The Caribbean Examinations Council's local registrar in Jamaica does not believe that the recent disqualification of 70 Jamaica College (JC) sixth-form students by the regional body for plagiarism has damaged the reputation of the country's school system.
However, Hector Stephenson, who is also executive director of the Overseas Examinations Commission (OEC), admitted to The Sunday Gleaner that the sordid affair has propelled the OEC to take a greater look at the system.
"No, I wouldn't say it has damaged Jamaica's reputation, (but) we are working with the Ministry of Education to ensure that we strengthen the quality assurance systems in schools," he said.
"CXC will not second-guess SBAs that come before them. I really don't think it will tarnish Jamaica's reputation in the marketplace or in the region. I think we have done exceptionally well with the administration of our exams over the decades," added Stephenson.
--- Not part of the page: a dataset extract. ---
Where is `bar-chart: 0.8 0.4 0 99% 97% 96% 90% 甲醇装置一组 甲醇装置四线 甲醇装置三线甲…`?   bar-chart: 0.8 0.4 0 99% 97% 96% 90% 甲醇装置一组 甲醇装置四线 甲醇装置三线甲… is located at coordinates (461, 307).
On October 2, 2013, after conducting an investigation, the CXC revoked the grades for 70 JC students who sat physics in the 2013 Caribbean Advanced Proficiency Examination (CAPE) at the school earlier this year.
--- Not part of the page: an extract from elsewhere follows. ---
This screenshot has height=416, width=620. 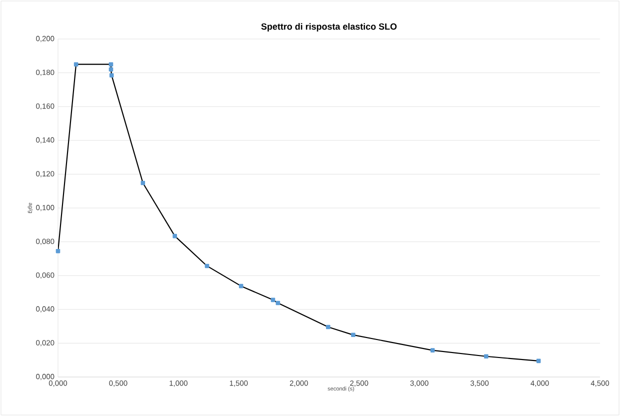 What do you see at coordinates (329, 28) in the screenshot?
I see `chart-title: Spettro di risposta elastico SLO` at bounding box center [329, 28].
The decision was made after CXC officials weighed and measured reports of irregularities with the school-based assessments (SBA) for CAPE physics submitted for the entire sixth-form cohort at JC.
Stephenson explained that the "problem with SBAs is that we come in at the back end" and "a lot of it depends on the integrity of the teacher".
However, the local registrar said the buck ultimately stops with principals.
"School administrators have a responsibility to put systems in place to ensure that the teachers comply with the SBA regulations put in place by the examining body," Stephenson opined.